Kalayci sehr wütend auf ihren Mann
Kalayci bestritt den unterstellten Kontext zwischen ihrer Hochzeitsfeier und dem Auftrag für die Werbekampagne. Von dem Tatvorwurf gegen sie habe sie erstmals im Rahmen der Durchsuchung ihrer Wohnung am 6. April 2022 erfahren. Bis dahin sei sie davon ausgegangen, dass die erbrachten Leistungen für die Hochzeit längst abgerechnet und bezahlt worden seien.
Laut Kalayci war ihr Mann für die Organisation der Hochzeitsfeier im September 2019 zuständig. “Ich bin sehr wütend darüber, dass es meinem Mann nicht aufgefallen ist und er mich nicht darüber informiert hat, dass von der Agentur keine Rechnung kam”, so die 57-Jährige. “Es lag mir immer fern, irgendwelche persönlichen Vorteile bei der Ausübung meiner dienstlichen Tätigkeit zu erhalten.”
Auf Ausschreibung verzichtet
Sie sei damals beruflich sehr eingespannt gewesen, erklärte Kalayci. Dies habe sich durch die Corona-Pandemie Ende Januar 2022 verstärkt.
Die Agentur des Mitangeklagten war der Ex-Senatorin nach eigenen Angaben durch ein Projekt für duale Ausbildungsberufe bekannt. Arbeit und Konzept hätten sie überzeugt. “Ich hatte deshalb eine klare Präferenz für die Konzeption und Durchführung des Projekts durch diese Agentur”, so Kalayci.
Die Zeit habe gedrängt, weil eine von der Bundesregierung initiierte neue Ausbildung im April 2020 starten sollte.
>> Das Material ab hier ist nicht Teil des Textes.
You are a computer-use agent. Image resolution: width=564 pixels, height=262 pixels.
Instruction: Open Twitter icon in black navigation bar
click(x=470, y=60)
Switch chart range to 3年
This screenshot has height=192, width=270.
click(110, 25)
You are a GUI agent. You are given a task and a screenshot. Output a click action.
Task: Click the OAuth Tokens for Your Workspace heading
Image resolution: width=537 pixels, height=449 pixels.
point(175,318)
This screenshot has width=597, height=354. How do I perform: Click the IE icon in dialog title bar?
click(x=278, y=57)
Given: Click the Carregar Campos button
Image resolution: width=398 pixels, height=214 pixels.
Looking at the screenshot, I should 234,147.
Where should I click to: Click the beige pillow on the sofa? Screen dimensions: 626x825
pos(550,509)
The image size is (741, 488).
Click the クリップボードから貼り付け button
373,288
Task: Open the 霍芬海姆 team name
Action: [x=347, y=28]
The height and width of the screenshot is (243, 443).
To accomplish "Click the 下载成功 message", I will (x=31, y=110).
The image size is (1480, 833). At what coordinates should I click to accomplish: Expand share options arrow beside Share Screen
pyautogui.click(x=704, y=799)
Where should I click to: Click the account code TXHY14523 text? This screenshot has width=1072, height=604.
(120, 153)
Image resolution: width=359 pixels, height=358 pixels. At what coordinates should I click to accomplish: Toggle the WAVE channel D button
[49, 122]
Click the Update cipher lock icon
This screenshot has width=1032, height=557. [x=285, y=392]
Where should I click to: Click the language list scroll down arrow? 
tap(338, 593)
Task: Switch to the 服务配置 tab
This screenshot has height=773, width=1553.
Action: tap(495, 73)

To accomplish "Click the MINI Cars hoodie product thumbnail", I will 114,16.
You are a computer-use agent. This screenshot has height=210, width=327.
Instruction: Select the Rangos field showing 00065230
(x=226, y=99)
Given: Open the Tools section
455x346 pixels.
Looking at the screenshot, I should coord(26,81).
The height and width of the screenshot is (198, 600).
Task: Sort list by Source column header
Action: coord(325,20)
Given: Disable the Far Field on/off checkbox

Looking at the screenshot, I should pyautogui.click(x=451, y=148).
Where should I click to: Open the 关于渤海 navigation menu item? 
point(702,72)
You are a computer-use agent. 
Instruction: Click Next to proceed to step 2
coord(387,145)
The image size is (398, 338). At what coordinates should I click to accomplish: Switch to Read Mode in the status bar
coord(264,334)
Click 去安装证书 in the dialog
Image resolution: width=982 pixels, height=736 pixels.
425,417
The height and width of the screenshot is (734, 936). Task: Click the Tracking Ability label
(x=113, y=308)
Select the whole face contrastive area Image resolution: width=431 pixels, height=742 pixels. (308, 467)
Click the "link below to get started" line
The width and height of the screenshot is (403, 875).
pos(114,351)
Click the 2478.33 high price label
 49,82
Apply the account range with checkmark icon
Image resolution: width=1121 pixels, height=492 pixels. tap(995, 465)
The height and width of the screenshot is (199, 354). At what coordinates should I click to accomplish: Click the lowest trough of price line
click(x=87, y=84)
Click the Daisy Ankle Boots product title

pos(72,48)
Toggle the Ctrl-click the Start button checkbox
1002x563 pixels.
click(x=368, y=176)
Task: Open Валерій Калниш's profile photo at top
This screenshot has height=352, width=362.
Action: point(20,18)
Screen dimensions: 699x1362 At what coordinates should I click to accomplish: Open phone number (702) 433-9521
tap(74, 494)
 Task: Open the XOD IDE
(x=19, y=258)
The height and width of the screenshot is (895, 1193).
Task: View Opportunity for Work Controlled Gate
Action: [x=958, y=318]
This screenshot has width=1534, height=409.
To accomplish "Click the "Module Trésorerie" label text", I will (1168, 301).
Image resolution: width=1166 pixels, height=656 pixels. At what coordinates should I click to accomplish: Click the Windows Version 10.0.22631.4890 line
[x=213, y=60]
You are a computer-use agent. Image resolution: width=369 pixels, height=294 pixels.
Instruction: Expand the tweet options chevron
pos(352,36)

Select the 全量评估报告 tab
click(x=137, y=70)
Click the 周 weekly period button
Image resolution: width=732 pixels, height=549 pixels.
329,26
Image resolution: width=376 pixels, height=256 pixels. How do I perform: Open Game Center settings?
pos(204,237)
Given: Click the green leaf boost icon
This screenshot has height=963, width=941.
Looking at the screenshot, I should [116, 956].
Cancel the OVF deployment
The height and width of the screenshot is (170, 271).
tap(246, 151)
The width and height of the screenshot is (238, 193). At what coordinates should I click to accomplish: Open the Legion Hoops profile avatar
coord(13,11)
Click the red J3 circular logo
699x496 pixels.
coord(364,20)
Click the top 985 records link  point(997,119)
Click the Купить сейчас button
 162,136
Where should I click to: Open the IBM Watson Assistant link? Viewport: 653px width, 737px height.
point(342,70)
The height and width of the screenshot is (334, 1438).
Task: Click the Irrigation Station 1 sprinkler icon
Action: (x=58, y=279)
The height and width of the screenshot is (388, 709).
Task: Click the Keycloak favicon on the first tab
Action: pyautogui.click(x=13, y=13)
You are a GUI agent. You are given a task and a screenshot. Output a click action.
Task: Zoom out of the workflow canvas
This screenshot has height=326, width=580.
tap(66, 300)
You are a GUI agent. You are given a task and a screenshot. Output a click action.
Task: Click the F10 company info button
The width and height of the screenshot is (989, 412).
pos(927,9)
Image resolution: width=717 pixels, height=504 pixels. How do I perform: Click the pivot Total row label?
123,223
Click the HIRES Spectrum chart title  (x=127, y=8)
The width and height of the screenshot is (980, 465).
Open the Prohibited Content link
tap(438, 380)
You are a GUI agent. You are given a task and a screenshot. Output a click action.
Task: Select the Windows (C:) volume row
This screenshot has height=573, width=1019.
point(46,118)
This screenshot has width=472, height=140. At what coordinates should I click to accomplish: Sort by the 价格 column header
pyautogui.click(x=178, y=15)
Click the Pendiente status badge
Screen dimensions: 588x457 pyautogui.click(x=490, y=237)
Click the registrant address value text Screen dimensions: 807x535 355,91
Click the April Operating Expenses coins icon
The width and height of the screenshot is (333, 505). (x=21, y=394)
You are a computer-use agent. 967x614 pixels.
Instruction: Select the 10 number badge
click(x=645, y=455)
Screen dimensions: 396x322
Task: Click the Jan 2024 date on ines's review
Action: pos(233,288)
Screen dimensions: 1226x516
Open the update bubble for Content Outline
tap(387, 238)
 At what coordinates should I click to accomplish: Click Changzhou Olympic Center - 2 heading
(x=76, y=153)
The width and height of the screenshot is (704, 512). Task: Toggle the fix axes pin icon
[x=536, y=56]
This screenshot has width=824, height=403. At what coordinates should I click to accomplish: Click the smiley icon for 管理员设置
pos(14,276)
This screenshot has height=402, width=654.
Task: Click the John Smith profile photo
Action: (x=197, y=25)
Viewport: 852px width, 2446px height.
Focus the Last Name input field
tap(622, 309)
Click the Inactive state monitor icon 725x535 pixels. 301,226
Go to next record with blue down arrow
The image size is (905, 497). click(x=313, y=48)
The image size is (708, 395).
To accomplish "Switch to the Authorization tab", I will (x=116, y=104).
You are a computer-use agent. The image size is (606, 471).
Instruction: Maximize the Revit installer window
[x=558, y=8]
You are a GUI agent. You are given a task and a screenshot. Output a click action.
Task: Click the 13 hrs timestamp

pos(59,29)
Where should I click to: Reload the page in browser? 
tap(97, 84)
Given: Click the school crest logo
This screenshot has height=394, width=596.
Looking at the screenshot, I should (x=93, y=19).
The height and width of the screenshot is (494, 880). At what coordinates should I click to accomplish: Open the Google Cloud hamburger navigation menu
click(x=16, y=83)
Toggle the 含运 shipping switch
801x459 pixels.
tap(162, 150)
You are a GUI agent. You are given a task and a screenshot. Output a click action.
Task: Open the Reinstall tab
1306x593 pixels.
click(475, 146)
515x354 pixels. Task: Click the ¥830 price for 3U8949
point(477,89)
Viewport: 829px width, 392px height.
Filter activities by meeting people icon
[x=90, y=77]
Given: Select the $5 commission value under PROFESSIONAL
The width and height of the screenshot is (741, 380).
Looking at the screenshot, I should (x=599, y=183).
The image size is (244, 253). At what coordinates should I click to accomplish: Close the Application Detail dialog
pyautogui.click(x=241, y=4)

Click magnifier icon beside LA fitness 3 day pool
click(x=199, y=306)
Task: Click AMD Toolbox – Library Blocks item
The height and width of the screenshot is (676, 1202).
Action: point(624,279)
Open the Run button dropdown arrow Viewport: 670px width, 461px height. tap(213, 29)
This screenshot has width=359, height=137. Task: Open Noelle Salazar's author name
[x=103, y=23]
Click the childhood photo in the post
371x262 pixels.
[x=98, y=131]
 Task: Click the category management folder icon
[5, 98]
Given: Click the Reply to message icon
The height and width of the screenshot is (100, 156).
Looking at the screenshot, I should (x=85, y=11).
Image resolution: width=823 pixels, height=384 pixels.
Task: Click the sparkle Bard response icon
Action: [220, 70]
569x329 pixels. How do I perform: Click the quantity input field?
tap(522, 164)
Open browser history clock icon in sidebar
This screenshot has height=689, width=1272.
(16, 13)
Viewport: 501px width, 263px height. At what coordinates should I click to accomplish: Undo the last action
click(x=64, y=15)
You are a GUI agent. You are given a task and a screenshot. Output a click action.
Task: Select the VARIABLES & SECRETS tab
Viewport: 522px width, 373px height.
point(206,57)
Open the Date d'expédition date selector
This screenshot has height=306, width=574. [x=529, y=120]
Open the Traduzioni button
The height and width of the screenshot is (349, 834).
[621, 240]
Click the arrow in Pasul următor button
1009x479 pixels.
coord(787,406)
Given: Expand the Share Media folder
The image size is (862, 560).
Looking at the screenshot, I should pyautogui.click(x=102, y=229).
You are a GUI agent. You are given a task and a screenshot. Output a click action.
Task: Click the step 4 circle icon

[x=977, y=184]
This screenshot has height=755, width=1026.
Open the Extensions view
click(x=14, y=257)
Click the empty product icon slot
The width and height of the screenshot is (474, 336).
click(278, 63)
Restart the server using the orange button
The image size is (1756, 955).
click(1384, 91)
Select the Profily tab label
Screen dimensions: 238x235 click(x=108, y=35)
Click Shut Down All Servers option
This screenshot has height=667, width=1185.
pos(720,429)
Darum habe sie auf eine Ausschreibung verzichtet. Aufgrund eines Versehens in der Verwaltung sei das Geld aber doch so verbucht worden, dass in diesem Fall eine Ausschreibung nötig gewesen wäre.
Auch der Agentur-Chef wies die Vorwürfe zurück. Für die Hochzeit sei vor allem ein früherer Mitarbeiter zuständig gewesen, ließ der 59-Jährige über seinen Anwalt erklären. Dieser habe “alles an sich gerissen und nicht zu Ende gebracht”. Das habe in der Agentur für Unmut gesorgt. Dann sei der Mann plötzlich aus der Firma ausgeschieden.
Prozesstermine bis Ende April
Die zuständige Wirtschaftskammer hat für den Prozess zunächst insgesamt zwölf Verhandlungstage bis zum 28. April eingeplant. Der Prozess soll am morgigen Freitag fortgesetzt werden. Erste Zeugen sind bislang ab dem 24. Januar geplant.